# GOAL OF THE EXERCISE:
The answer must be every line below that holds the word "agent".

# RECORDS TO USE:
◆ ◆ ◆ ◆

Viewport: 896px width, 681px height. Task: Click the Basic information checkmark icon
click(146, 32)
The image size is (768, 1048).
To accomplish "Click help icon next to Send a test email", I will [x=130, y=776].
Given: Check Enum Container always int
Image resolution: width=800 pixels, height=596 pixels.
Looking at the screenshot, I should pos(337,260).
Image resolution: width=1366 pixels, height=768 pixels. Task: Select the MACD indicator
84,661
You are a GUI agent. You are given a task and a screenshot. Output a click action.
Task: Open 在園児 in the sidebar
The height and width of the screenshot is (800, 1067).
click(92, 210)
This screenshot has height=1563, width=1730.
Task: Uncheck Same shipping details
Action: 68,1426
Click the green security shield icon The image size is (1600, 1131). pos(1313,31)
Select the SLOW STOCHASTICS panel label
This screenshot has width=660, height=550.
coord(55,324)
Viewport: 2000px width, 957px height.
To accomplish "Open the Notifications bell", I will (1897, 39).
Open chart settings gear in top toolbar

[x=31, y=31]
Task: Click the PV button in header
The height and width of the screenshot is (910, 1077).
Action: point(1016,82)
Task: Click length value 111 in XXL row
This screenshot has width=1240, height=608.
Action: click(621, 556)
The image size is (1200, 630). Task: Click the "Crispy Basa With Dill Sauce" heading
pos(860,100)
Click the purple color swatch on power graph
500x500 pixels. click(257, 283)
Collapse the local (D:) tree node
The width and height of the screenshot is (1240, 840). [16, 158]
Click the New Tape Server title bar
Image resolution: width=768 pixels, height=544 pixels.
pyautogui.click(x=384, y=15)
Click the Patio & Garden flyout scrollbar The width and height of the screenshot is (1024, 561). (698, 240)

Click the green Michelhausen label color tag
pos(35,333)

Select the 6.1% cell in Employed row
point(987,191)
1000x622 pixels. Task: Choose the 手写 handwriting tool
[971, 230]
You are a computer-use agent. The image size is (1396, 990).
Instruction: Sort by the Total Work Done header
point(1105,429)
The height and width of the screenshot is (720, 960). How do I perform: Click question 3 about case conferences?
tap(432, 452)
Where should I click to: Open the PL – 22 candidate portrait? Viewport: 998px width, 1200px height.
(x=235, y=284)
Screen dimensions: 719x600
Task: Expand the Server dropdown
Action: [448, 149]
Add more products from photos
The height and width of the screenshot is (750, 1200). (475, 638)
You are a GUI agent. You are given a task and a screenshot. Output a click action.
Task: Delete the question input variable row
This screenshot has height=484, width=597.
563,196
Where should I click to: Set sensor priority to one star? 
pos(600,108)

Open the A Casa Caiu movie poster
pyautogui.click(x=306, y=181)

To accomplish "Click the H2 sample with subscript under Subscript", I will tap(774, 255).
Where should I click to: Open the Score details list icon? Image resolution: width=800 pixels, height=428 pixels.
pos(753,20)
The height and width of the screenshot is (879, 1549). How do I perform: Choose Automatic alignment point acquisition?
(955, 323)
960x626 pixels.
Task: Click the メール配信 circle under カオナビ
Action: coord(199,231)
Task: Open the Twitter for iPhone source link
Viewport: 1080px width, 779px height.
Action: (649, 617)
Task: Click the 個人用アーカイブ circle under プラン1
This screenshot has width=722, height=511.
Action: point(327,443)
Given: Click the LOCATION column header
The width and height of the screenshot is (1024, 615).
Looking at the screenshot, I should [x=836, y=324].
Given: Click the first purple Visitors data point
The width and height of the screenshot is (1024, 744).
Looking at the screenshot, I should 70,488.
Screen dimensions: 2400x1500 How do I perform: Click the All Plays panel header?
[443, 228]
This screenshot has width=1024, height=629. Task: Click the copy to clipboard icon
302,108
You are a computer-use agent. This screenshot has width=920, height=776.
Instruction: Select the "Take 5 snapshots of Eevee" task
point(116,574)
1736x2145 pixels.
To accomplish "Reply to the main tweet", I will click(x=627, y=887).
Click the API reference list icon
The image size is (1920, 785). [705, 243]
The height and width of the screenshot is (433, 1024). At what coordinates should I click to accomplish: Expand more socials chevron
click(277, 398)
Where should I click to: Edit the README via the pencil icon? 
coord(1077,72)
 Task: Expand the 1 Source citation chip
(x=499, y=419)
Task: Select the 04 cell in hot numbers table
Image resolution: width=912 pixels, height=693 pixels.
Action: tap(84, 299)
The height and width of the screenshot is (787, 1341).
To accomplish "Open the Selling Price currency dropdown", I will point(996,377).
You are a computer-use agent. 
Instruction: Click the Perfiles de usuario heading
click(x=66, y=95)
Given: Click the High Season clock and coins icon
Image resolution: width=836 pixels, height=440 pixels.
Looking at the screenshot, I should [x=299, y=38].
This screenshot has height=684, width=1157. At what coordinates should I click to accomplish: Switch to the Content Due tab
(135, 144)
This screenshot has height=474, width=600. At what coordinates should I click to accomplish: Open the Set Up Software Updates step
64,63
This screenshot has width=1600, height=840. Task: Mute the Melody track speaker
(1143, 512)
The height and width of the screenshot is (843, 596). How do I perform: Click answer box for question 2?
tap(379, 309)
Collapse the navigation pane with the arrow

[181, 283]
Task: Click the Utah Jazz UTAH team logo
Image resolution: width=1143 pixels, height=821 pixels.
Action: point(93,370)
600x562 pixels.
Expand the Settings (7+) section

◆ ◆ ◆ ◆

# WRITTEN SOLUTION:
You are a GUI agent. You are given a task and a screenshot. Output a click action.
You are a computer-use agent. The image size is (1396, 990).
You are a GUI agent. You are given a task and a screenshot. Output a click action.
You are a computer-use agent. This screenshot has width=920, height=776.
You are a computer-use agent. 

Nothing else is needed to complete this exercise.